Transcreva, sem nenhuma alteração, a parte do texto sobre Santa Teresa de Jesus que abre com as palavras "Porque Santa Teresa" e fecha com "Mestre e esposo.".

## Texto para leitura
====================

Essa mulher extraordinária de quem fala William Walsh, no trecho acima, é Santa Teresa de Jesus, mais conhecida por Santa Teresa D`Ávila, devido à cidade onde nasceu, na Espanha, no alvorecer da manhã de 28 de março de 1515. Eu queria ter hoje o grande talento do mais inspirado poeta para dedicar-lhe um poema que fizesse jus à sua grandeza, ou ser um escritor da mais alta estirpe para dedicar-lhe a mais bela crônica, mas sou apenas um aprendiz que, em toscas palavras, tenta dizer do grande amor que sente por esta apaixonante mulher que, passados quinhentos anos de seu nascimento, ainda arrebata corações.

Porque Santa Teresa D`Ávila é isso mesmo, uma arrebatadora de corações. Ninguém consegue estabelecer com ela uma relação, por mínima que seja, sem que se sinta de imediato atraído pelo fogo ardente de suas palavras, quer seja por intermédio da leitura das suas grandes obras, como o “Livro da Vida” ou “O Castelo Interior”, quer seja pelo deleite experimentado à leitura de seus belos poemas, todos eles inflamados de amor a Deus e ao seu filho Jesus Cristo, a quem ela tomou por Mestre e esposo.

====================

## Dados armazenados
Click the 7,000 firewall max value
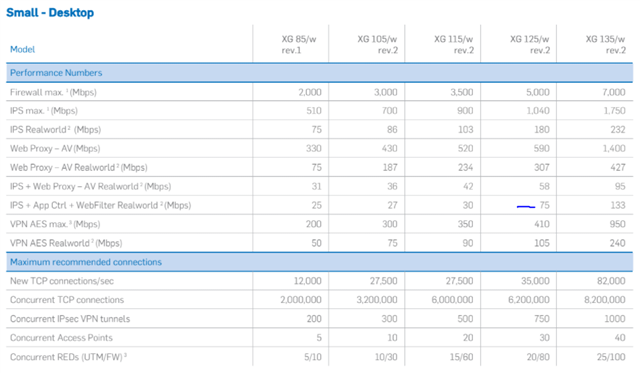Image resolution: width=640 pixels, height=373 pixels. [613, 92]
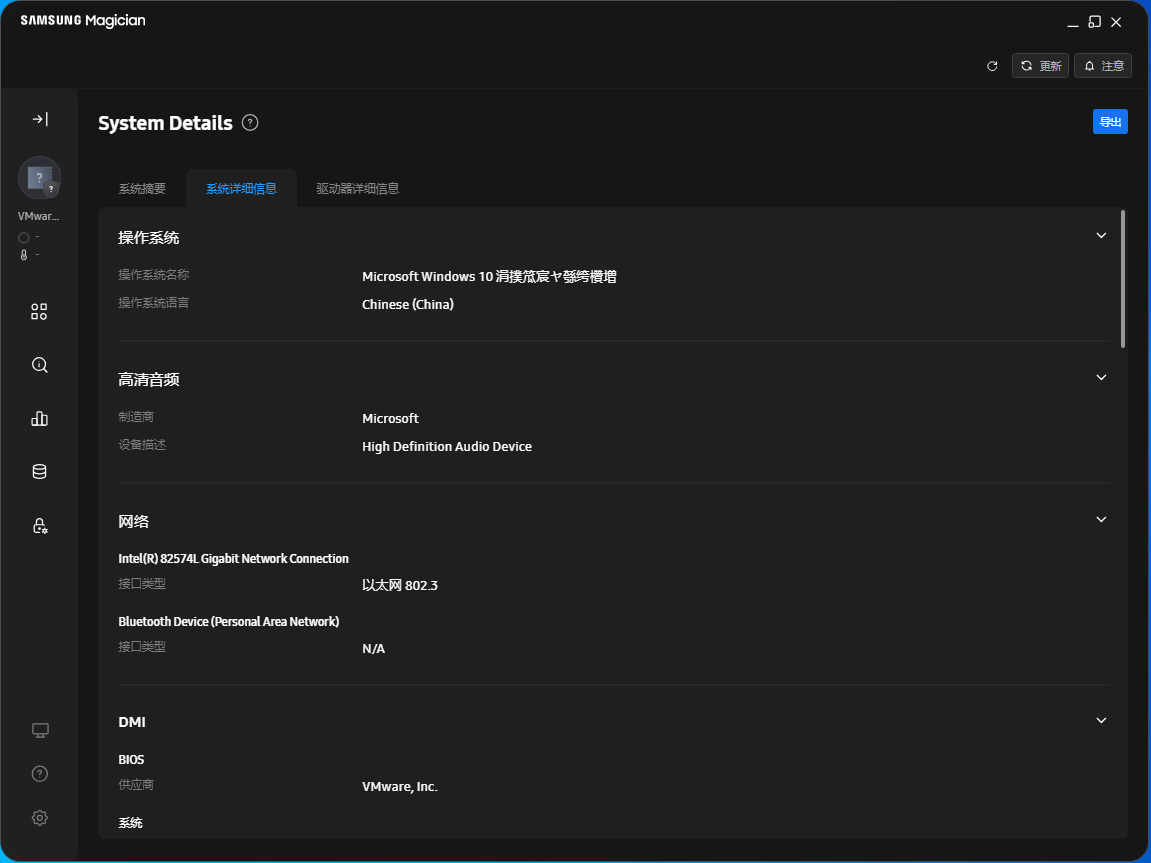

====================

## Resposta completa
Porque Santa Teresa D`Ávila é isso mesmo, uma arrebatadora de corações. Ninguém consegue estabelecer com ela uma relação, por mínima que seja, sem que se sinta de imediato atraído pelo fogo ardente de suas palavras, quer seja por intermédio da leitura das suas grandes obras, como o “Livro da Vida” ou “O Castelo Interior”, quer seja pelo deleite experimentado à leitura de seus belos poemas, todos eles inflamados de amor a Deus e ao seu filho Jesus Cristo, a quem ela tomou por Mestre e esposo.